Yellich pursed his lips. ‘I’ll be careful not to give myself away.’

‘You can’t hide it, not from someone that can recognize it.’

The man stood in his front garden, spade in hand. He was of a lean, sinewy build. He wore baggy gardening trousers and he had rolled his shirtsleeves up to his elbows. His head was shielded from the sun with a white wide-brimmed canvas cricketer’s hat. Beyond the man’s garden was a field of ripening wheat and beyond that a small stand of trees, and then began the undulating grass covered hills of the Yorkshire Wolds, all beneath a vast canopy of blue, scarred at that moment with the vapour trail of an airliner flying high over England from Continental Europe to North America, within which, thought Yellich, the passengers in the window seats would be looking down on a panorama of England. ‘So, they told you where to find me at the pub?’ He glanced questioningly at his watch.

‘The publican told me. He was outside the pub stacking empty beer kegs. I assured him that I was making inquiries re the dead bodies found at Bromyards and I only wanted information about poaching on the estate. I told him I wouldn’t be getting anybody charged. We’re looking for a felon, or felons, who murdered nine women; we are not bothered about a pheasant or two being taken, especially if we haven’t received a complaint from the landowner.’

‘Fair enough.’

‘The publican said that you hadn’t done it for a long time and you might have given up the game, but he said that you’d be the man to ask.’

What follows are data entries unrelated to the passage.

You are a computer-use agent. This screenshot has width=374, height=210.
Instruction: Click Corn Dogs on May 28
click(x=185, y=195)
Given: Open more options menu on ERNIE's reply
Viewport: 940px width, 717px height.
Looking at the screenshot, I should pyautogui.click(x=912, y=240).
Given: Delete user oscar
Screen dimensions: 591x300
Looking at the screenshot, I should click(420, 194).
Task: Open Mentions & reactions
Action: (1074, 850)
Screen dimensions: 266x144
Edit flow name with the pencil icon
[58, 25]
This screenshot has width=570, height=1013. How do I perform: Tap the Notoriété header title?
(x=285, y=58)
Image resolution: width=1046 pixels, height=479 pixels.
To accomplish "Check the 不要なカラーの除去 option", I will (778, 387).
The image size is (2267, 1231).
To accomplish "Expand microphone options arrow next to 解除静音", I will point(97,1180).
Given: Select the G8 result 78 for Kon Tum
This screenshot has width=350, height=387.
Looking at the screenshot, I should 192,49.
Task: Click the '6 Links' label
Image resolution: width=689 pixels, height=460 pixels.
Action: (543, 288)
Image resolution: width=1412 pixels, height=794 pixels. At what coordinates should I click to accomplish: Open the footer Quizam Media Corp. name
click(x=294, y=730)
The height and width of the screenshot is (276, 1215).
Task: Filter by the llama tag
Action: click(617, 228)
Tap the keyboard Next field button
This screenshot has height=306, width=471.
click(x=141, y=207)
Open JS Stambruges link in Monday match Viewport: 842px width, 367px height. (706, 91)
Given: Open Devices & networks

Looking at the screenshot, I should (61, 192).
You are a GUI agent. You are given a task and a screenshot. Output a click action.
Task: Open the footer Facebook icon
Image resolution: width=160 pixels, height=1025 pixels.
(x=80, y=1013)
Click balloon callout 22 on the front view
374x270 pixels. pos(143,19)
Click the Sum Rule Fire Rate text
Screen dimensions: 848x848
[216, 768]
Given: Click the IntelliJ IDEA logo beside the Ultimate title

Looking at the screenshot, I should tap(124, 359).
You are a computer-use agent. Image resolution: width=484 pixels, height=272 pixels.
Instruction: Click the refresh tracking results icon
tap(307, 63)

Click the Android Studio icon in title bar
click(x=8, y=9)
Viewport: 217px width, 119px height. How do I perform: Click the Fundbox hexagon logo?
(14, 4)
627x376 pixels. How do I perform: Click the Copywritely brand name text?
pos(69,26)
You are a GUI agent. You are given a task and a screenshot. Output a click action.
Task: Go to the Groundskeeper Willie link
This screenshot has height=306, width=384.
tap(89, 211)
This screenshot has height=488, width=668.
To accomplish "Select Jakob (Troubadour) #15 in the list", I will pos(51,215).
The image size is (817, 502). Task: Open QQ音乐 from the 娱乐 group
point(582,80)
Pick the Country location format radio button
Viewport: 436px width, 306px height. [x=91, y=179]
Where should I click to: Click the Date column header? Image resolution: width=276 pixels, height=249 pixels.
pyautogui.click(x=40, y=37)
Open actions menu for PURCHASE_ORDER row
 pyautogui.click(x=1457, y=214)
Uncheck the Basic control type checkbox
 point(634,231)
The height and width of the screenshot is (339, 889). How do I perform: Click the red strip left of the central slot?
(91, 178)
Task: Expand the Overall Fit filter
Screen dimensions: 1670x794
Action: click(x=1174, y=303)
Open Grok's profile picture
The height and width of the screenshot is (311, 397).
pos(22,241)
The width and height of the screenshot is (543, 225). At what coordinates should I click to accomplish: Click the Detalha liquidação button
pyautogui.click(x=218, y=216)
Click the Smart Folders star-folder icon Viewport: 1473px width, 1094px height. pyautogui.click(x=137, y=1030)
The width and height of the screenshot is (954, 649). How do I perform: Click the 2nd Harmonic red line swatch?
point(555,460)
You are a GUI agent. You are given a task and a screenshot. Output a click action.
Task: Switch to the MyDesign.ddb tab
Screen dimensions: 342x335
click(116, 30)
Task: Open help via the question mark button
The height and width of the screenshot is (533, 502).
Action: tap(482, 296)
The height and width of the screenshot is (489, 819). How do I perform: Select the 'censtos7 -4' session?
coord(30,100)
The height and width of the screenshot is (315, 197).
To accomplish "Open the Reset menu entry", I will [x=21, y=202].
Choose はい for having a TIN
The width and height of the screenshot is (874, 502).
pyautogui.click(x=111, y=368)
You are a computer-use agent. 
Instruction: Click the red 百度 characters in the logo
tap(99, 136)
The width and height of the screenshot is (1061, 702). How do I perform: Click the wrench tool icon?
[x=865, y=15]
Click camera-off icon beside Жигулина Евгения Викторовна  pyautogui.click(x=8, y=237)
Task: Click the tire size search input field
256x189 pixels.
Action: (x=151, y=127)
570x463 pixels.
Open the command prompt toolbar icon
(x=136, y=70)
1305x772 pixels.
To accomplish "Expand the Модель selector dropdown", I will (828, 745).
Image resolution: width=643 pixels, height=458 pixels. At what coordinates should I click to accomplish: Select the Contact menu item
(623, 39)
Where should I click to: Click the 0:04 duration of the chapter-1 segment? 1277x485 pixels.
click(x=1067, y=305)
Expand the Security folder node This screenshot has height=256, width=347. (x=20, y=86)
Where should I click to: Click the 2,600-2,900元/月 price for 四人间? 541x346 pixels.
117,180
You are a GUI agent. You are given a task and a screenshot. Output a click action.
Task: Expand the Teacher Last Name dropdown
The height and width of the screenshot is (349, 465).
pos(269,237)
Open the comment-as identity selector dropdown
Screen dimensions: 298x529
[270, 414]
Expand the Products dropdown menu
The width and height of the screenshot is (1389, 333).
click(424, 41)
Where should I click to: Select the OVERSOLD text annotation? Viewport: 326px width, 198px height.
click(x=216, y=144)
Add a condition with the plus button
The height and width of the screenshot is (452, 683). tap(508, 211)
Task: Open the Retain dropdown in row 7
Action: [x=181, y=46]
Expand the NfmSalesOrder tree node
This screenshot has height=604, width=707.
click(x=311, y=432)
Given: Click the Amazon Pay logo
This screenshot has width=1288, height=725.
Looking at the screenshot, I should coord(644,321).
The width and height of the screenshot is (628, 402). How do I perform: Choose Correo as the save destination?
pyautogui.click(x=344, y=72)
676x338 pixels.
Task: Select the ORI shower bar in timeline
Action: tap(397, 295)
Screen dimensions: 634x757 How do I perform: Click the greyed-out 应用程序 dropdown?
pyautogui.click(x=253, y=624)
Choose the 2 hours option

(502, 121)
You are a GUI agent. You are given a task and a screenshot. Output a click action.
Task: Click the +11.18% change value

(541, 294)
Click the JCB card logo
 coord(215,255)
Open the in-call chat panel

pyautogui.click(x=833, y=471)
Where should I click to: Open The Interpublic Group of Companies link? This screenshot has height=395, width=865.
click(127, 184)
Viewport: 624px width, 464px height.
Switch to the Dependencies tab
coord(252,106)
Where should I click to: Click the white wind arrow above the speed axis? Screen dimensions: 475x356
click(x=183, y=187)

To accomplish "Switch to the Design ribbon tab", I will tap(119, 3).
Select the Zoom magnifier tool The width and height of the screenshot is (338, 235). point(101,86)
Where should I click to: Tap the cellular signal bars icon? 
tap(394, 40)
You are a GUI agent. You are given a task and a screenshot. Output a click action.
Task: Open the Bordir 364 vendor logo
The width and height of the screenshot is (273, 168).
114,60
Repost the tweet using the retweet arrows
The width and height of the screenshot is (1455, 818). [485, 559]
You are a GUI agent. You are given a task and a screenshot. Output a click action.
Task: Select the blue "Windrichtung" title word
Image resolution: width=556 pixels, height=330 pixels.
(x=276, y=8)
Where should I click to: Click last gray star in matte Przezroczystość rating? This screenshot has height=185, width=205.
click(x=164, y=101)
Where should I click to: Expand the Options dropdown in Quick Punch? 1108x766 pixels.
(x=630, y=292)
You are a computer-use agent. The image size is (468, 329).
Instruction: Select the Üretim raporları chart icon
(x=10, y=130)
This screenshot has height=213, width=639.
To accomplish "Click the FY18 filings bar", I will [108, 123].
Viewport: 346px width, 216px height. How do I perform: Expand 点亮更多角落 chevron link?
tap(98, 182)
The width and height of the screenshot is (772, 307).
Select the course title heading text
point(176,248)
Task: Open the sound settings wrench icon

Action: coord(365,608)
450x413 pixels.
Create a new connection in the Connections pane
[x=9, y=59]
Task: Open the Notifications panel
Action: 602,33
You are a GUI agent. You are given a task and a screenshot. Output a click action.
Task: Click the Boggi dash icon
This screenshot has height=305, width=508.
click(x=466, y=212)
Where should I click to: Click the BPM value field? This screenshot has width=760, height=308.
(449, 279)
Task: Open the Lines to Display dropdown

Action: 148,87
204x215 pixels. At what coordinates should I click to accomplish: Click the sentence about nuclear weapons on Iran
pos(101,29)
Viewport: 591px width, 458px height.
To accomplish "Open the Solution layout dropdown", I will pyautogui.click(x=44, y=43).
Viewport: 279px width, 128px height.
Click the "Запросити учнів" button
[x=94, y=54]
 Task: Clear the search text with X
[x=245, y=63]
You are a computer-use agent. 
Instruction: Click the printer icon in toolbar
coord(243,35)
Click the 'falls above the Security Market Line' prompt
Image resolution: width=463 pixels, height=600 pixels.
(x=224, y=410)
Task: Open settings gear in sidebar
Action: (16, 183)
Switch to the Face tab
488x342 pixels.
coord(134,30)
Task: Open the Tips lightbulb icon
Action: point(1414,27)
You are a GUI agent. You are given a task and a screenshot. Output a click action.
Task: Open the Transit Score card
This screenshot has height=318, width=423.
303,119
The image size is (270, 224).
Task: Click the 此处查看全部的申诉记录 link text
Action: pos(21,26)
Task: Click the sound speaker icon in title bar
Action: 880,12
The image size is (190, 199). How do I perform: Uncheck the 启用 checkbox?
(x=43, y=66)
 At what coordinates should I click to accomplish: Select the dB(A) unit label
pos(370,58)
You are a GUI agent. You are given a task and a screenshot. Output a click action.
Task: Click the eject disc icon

‘Charlie? Yes, he’s good like that but I haven’t retired. . no poacher ever retires, just stop when they have to but they never decide to stop. If their health fails they’ll stop. . if they get gaoled they’ll stop. So, anyway, how can I help you?’

‘Well, it’s simply this, Dick,’ Yellich said. ‘You don’t mind if I call you Dick?’

‘No. . Dick is fine,’ Dick Fallon replied, wiping a bead of sweat from his brow. Yellich thought that he also had hunter’s eyes, searching, searching and missing little. He drove the spade into the soil and rested one hand upon the handle.

‘We have spoken to a few people and they told us that the poachers on the Bromyards estate kept an eye on Mr Housecarl.’